2、病理学的な変化:肝硬変の特徴は結合組織の増生であり、多くの肝細胞や肝小葉の肝細胞が変性し、壊死し、正常な肝組織を繊維組織増生が置き換え、数個の近隣葉に病変が及ぶと葉の構造が乱れ、支持構造が崩壊し、繊維組織の収縮や再生結節の圧迫により肝内血流障害が生じ、門脈高圧を引き起こし、病変が進行すると側支循環が形成される。一般的には門脈性、壊死性および胆汁性肝硬変の三つの型があり、晚期では混合型が一般的である。

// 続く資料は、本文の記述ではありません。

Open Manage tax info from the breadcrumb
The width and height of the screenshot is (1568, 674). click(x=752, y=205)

(1)門脈性肝硬化(portalcirrhosis):小児では成人よりも少なく、慢性肝炎または肝充血のために、早期に肝臓は腫大し、後期には縮小し硬くなり、表面は不規則で粒状や結節状に見られ、組織学的には肝細胞の変性または壊死が見られ、肝小葉の正常構造が破壊され、大小不等的な再生結節が存在し、結節周囲及び門脈区の繊維組織が増生し、広範囲に分布し、繊維組織間には炎症細胞浸潤や胆小管増生が見られ、肝血管網は圧迫や移位を受ける。
(2)壊死性肝硬化(postnecrotic cirrhosis):多くが急性重症肝炎または中毒性肝炎後数ヶ月に発生し、肝臓は縮小し硬くなり、肝実質は大規模な壊死を呈し、一個または数個の葉を侵犯し、網状支持構造が崩壊し、結合組織が増生し、広い繊維束を形成し、近隣の壊死部の肝細胞は再生し、大小不等の結節を形成し、大きな結節内には正常な肝葉が存在し、繊維組織には炎症細胞浸潤及び胆管増生が顕著である。

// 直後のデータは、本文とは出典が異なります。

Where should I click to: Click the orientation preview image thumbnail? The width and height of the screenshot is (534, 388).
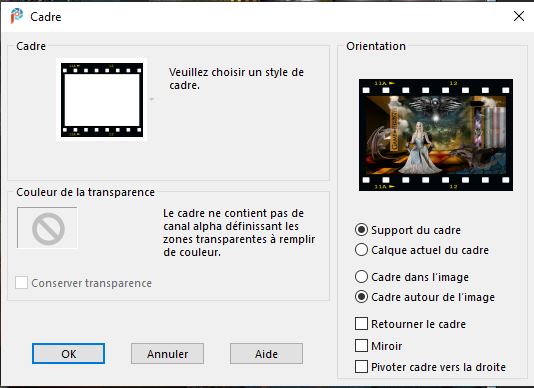coord(436,135)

(3)胆汁性肝硬化(biliary cirrhosis):小児では多くが二次性であり、病理学的な変化は顕著な肝細胞及び小胆管内の胆汁停滞が主であり、組織学的には門脈区の結合組織増生が見られ、その中には新生胆管及び炎症細胞浸潤があり、肝内の小胆管は拡張し、胆汁停滞及び胆栓形成があり、増生した結合組織は葉間葉内に成長し、肝細胞は明らかな再生が見られない。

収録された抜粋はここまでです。